For this project, Kafka was the right fit. The narrative streams don't need routing logic. They need persistence, replay, and multiple independent readers consuming at their own pace. But if fate needed to receive only events matching certain patterns (say, only departure events from tamura-journey), RabbitMQ's exchange routing would be more natural than consumer-side filtering.

Things I want to dig into next

  • Exactly-once semantics, because the-stone alerting twice on the same anomaly is a bug. Idempotent producers and transactional APIs are supposed to solve this, but the tradeoffs aren't obvious yet.
  • Schema evolution. What happens when tamura-journey events gain new fields? Should memory care? Should fate break? Avro and the Schema Registry exist for this, but I haven't lived through the pain yet.
  • Whether fate's cross-topic correlation could be a Kafka Streams join instead of manual offset tracking.

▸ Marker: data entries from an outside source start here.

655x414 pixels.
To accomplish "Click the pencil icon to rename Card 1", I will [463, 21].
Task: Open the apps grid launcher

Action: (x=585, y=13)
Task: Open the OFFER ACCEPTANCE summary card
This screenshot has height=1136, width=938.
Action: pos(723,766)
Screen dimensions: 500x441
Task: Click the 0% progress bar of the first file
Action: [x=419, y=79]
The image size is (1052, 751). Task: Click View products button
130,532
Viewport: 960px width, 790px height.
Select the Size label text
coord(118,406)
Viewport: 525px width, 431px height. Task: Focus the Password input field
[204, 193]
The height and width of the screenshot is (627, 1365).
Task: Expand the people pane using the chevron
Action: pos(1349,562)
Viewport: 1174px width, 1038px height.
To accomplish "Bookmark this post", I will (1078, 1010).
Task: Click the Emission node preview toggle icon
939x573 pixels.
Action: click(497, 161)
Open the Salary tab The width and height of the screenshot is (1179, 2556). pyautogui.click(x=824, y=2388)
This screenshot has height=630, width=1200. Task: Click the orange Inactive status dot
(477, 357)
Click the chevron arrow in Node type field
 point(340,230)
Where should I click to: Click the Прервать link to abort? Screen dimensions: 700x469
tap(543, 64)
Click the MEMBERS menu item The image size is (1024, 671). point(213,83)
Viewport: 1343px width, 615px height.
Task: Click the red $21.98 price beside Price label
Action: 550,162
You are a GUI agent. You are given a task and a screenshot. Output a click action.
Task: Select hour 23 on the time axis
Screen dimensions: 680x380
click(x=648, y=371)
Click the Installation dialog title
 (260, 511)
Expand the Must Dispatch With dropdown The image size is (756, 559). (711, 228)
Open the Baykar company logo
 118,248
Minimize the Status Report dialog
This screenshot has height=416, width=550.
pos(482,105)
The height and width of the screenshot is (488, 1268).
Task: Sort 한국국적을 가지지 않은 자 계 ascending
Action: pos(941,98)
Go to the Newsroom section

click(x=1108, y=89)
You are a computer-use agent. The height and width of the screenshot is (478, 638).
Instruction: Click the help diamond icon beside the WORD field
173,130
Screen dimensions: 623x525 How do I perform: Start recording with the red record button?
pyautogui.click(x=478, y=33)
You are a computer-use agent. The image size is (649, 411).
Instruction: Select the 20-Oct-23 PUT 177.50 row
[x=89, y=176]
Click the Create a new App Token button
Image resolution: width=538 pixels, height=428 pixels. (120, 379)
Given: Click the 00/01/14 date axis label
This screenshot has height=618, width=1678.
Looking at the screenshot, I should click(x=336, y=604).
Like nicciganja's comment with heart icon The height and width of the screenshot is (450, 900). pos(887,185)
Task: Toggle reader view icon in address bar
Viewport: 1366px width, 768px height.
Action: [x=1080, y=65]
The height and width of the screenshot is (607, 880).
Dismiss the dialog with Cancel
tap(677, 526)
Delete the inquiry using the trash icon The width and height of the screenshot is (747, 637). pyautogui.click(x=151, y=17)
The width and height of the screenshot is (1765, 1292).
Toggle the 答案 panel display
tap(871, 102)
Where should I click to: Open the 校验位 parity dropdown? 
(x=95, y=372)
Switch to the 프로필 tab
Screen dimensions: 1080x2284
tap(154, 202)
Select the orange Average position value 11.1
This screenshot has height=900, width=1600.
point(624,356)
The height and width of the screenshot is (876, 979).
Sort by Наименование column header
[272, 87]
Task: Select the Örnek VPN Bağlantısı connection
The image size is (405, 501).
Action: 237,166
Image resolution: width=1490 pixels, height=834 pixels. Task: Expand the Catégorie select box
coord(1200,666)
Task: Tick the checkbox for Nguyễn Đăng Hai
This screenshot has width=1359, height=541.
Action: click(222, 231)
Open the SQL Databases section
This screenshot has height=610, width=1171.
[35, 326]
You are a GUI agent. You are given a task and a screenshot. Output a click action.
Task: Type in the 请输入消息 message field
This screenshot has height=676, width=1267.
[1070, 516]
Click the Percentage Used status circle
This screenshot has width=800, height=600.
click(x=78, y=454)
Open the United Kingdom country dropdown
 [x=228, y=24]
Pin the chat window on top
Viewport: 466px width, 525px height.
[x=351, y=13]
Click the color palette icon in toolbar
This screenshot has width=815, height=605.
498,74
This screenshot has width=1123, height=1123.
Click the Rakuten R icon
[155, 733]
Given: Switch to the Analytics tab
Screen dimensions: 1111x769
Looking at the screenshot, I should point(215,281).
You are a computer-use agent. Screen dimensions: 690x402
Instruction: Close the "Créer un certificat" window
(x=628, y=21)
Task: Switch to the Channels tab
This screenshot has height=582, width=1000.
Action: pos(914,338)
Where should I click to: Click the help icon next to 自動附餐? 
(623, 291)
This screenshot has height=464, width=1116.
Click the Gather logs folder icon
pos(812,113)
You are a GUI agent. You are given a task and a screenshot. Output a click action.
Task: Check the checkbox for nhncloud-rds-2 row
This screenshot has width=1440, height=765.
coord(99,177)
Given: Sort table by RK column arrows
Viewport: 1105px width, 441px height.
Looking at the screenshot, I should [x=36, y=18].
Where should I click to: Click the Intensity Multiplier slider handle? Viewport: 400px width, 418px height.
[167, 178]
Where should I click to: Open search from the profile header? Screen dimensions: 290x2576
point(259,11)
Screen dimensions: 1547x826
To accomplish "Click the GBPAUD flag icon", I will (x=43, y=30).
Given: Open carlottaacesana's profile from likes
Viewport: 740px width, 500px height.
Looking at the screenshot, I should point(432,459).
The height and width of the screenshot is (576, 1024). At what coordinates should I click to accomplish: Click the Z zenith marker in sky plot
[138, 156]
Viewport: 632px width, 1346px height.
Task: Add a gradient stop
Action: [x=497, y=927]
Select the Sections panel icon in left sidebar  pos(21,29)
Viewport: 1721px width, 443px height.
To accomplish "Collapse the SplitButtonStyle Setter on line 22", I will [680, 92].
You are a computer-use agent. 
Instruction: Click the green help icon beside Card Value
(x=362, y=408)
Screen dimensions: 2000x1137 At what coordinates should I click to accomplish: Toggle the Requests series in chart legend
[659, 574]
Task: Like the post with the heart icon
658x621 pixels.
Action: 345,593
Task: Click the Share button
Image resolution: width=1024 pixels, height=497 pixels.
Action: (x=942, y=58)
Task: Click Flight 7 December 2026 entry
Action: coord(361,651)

Probably yes. I want to try it.
  • Compacted topics. If I only care about where Kafka Tamura is, not everywhere he's been, compaction would model that well.
  • Cooperative vs eager rebalancing. What actually happens to the-shore when a consumer dies mid-processing, and how much control do you get over the transition.

What I took away

The constraint of modelling a novel's structure forced architectural questions I wouldn't have asked otherwise. How do independent streams correlate? How do consumers with different purposes share infrastructure without stepping on each other? What does "the same event, different interpretation" actually look like in code?

I came out of this appreciating both tools more clearly. SQS when I need managed, fire-and-forget messaging without operational overhead. Kafka when I need replay, high-throughput streaming, or a persistent record that multiple readers can interpret independently.

Also: naming your consumer group after a Murakami location makes debugging logs significantly more enjoyable to read at 2am.